Der Kardinal-Meisner-Platz in Hundeshagen im thüringischen Eichsfeld wird nach den Erkenntnissen aus dem Kölner Missbrauchsgutachten bis auf Weiteres nicht umbenannt. Das entschied der Ortsteilrat laut MDR am Montagabend einstimmig.

Weihbischof Meisner/Erfurt mit einer Bläsergruppe in Heyerode/Eichsfeld (1980) / © Richwien (DR)
Weihbischof Meisner/Erfurt mit einer Bläsergruppe in Heyerode/Eichsfeld (1980) / © Richwien ( DR )

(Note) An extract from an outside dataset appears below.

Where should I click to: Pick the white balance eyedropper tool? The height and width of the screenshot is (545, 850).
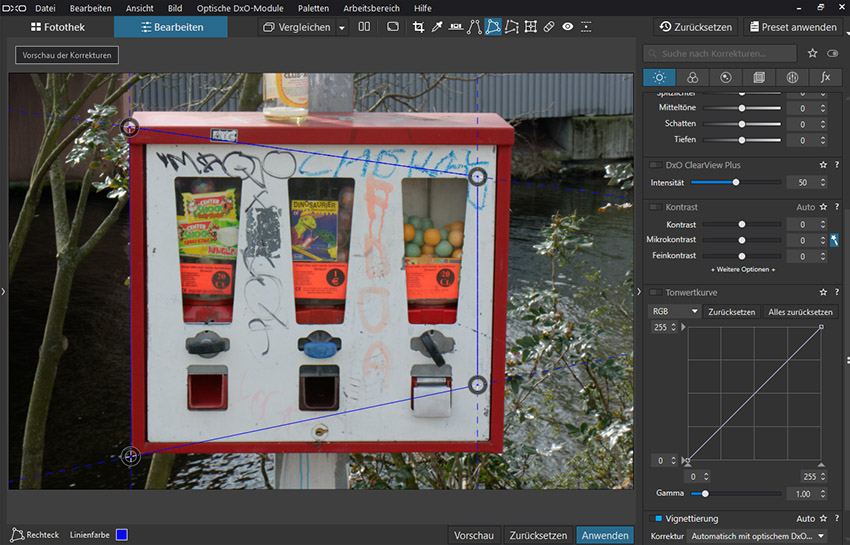point(437,27)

Ortsteilbürgermeister Thomas Müller hatte sich für eine Umbenennung ausgesprochen, nachdem das im März veröffentlichte Gutachten dem verstorbenen Kölner Erzbischof Joachim Meisner (1933-2017) zahlreiche Pflichtverletzungen im Umgang mit Missbrauchsfällen attestierte.

Meisners Jugend in Thüringen

Meisner, der nach der Vertreibung seiner Familie aus Schlesien in Thüringen aufwuchs, war Hundeshagen als Ortsteil von Leinefelde-Worbis eng verbunden. Dem MDR zufolge haben zu DDR-Zeiten katholische Familien aus dem Ort den jungen Theologie-Studenten Meisner mit Spenden unterstützt.

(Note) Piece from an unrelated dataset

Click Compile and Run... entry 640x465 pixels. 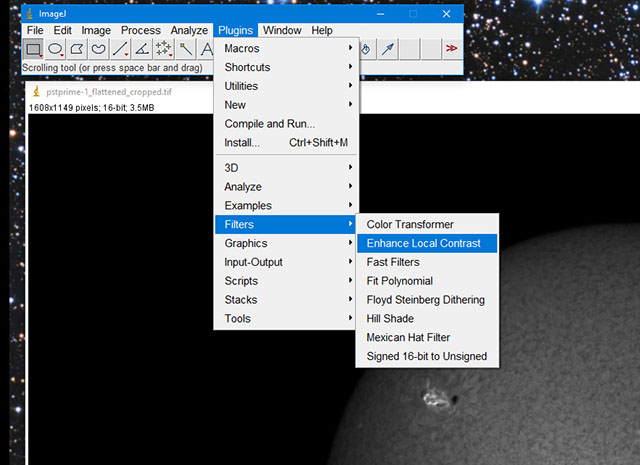point(269,124)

Den Platz hatte der Kardinal 2014 selbst eröffnet

Daraus sei eine lebenslange Verbindung entstanden, die sich auch in der Benennung des Platzes widerspiegele. Die Eröffnung 2014 hatte der Kardinal selbst vorgenommen.

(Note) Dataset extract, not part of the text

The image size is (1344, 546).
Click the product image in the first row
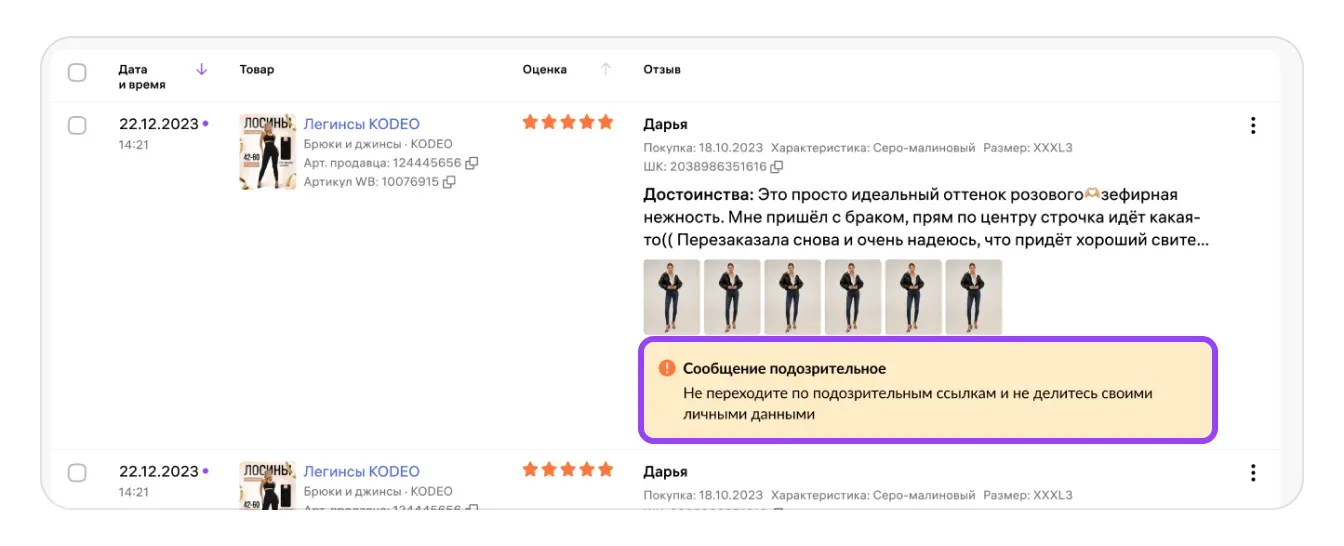pyautogui.click(x=267, y=152)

Müller zufolge will der Ortsteilrat abwarten, bis die Vorwürfe "bis ins Detail" aufgearbeitet werden und vorher keine "Kurzschlüsse" ziehen. Die Aufarbeitung werde erfahrungsgemäß lange dauern. "Missbrauch geht gar nicht", sagte Müller dem MDR. Das müsse aufgeklärt werden. "Bis das nicht passiert ist, handeln wir nicht".